Startupbootcamp FoodTech, ultima chiamata

Poche ore rimaste per sottoporre la propria candidatura per entrare nel programma di accelerazione. In palio tre mesi di lavoro con investitori e manager per avanzare nel mercato del foodtech

Ha toccato la Germania, la Francia, la Turchia, l’india e la Cina: è arrivato fino in Silicon Valley e poi ha fatto ritorno a Roma, dopo aver fatto una capatina a Tel Aviv. Il tour di Startupbootcamp FoodTech ha toccato tre continenti in poche settimane, e ora entra nel vivo con l’ultimo appello alle giovani startup che vogliano sottoporre la propria candidatura per partecipare al programma di accelerazione da 3 mesi che partirà il prossimo autunno.

Le candidature

Se siete una startup nel campo del foodtech, basta iscriversi nell’apposita pagina e poter partecipare alla selezione finale: sono già oltre 450 le candidature ricevute, con tematiche che spaziano dalla ristorazione all’agricoltura, dai succedanei del cibo alla robotizzazione dei processi di coltura e monitoraggio.

Dieci fortunate startup, selezionate a settembre da una giuria di esperti e addetti ai lavori, avranno l’occasione di entrare nel programma di accelerazione che conta sul supporto di oltre 120 mentor provenienti dalle fila di grandi aziende (da Metro a Barilla, da Lavazza a Bayer, da Facebook a Monsanto, e molti altri), su oltre 1.000 angel investor e venture capitalist, il tutto sotto la supervisione dei fondatori di SBC FoodTech Peter Kruger e Paolo Cuccia.

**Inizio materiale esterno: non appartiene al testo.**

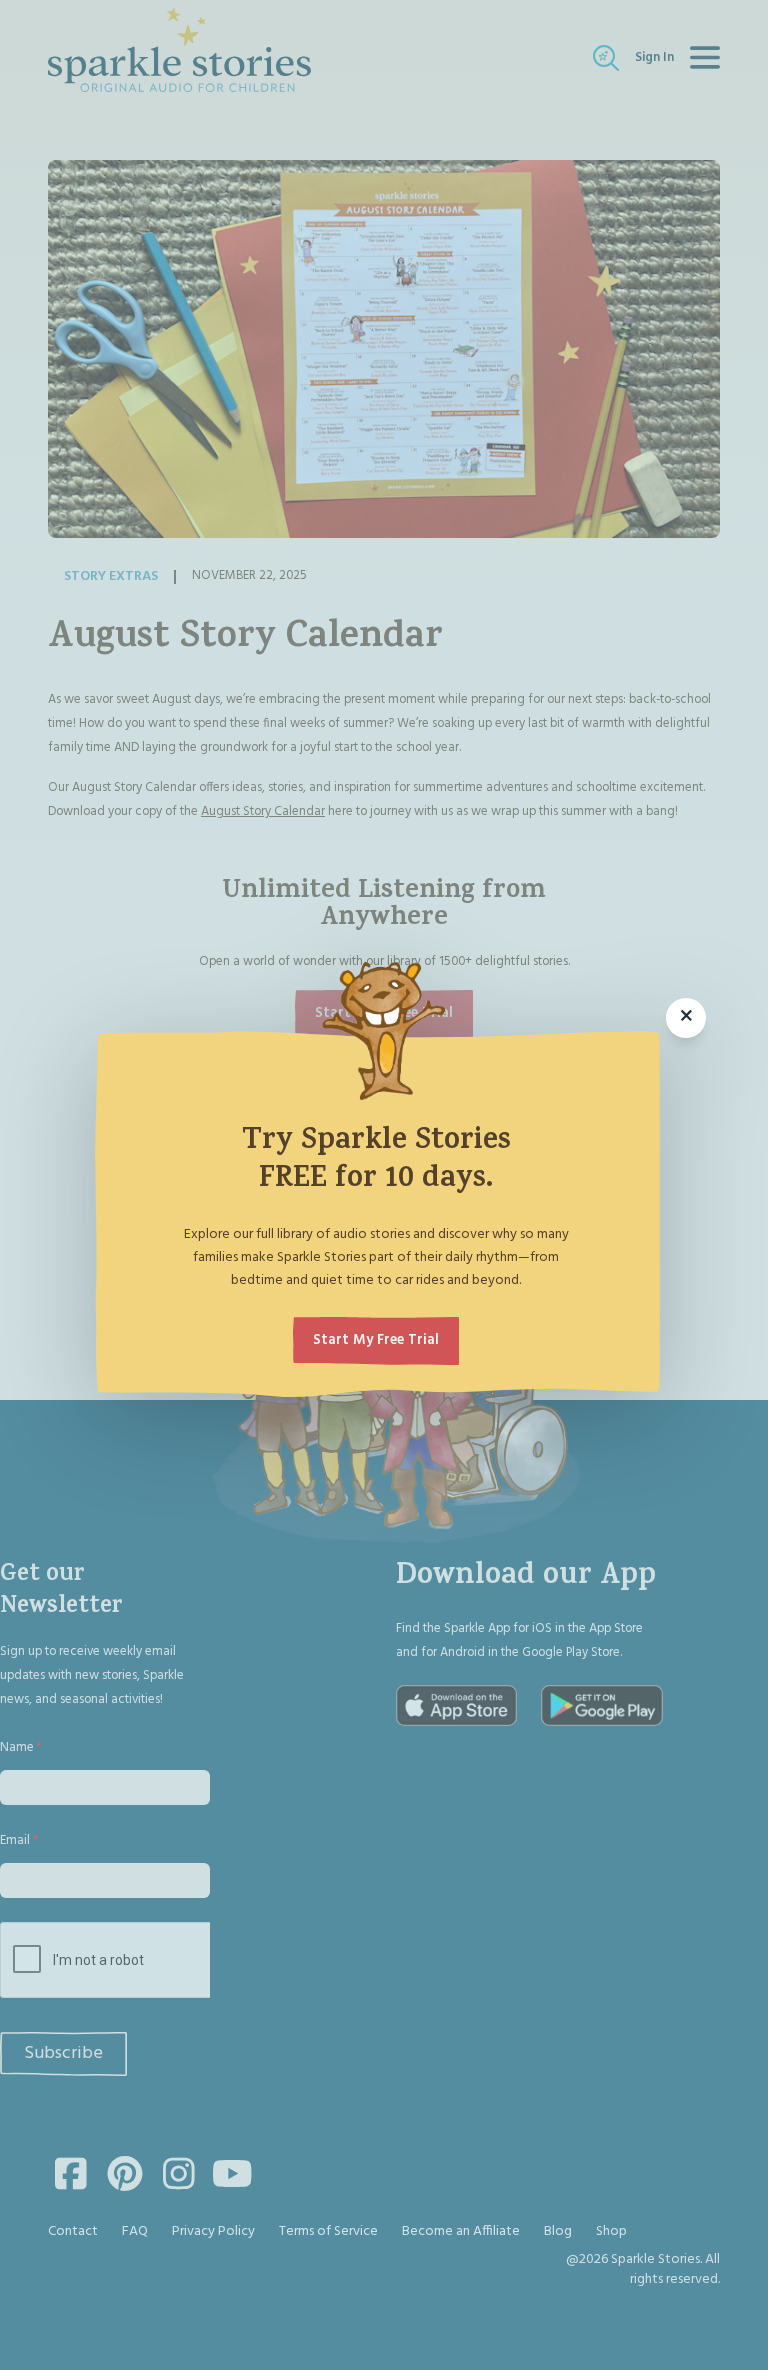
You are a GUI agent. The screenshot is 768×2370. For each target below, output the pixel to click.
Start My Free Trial (376, 1340)
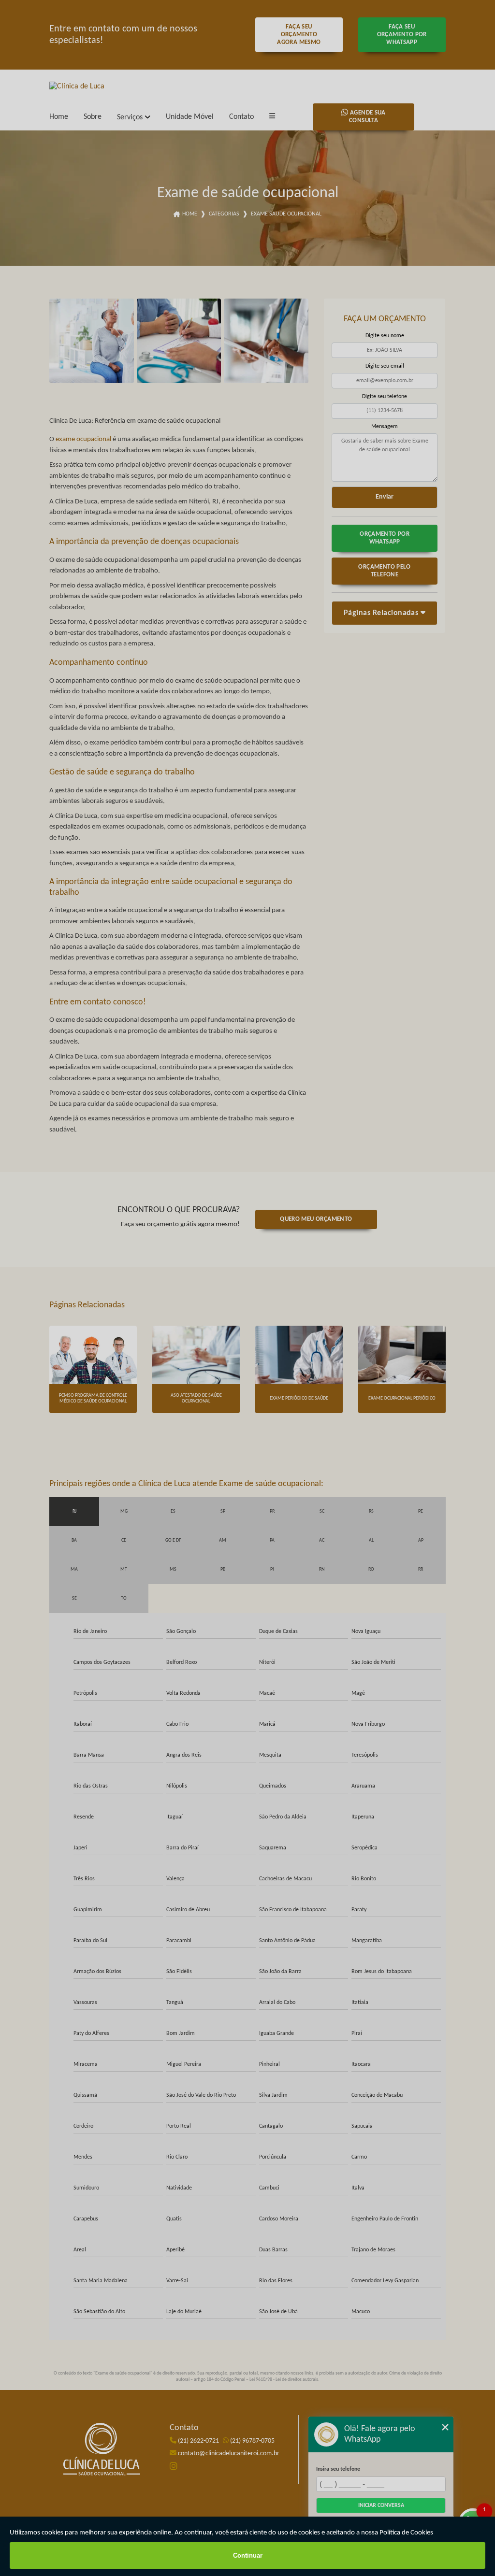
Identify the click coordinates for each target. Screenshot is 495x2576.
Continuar (247, 2555)
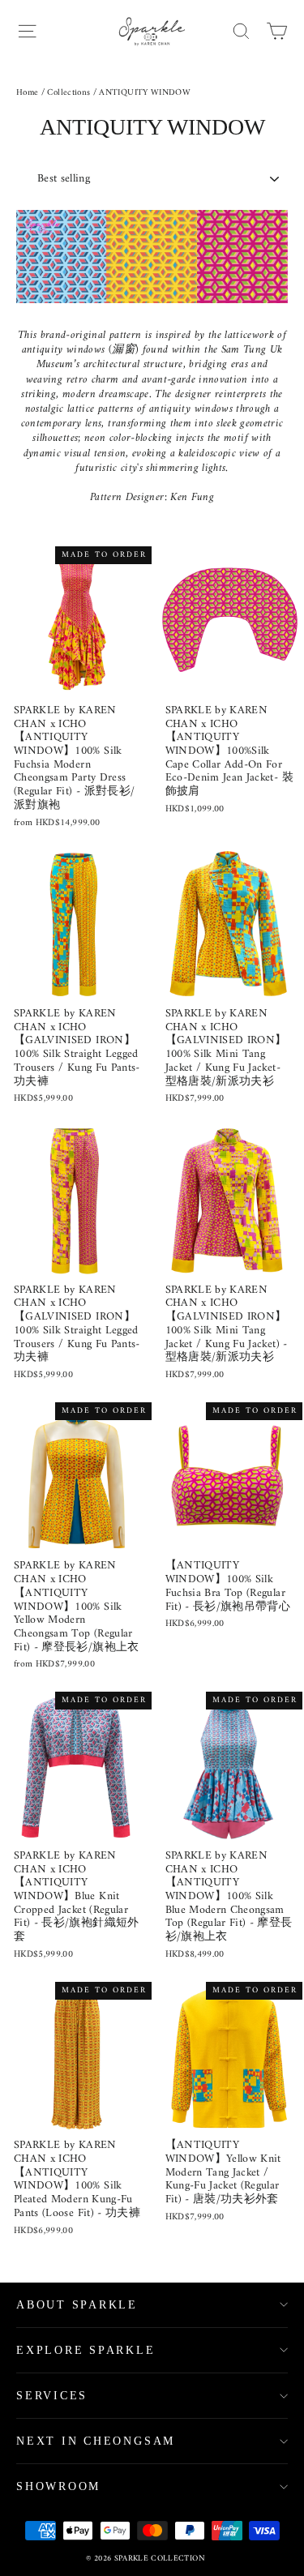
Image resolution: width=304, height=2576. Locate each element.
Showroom (58, 2486)
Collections (68, 93)
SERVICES (52, 2396)
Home (27, 93)
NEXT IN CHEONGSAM (95, 2441)
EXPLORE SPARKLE (86, 2350)
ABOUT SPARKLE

L’idea di avviare un programma di accelerazione per il foodtech in Italia è frutto di una considerazione tutto sommato ovvia: l’Italia è già il punto di riferimento globale per alimentazione ed arte culinaria, e Roma in particolare vanta una tradizione plurimillenaria in cucina. Nel Belpaese c’è un vasto tessuto produttivo e industriale dedicato alla filiera del food: non c’è terreno migliore dove seminare e far germogliare le proprie idee.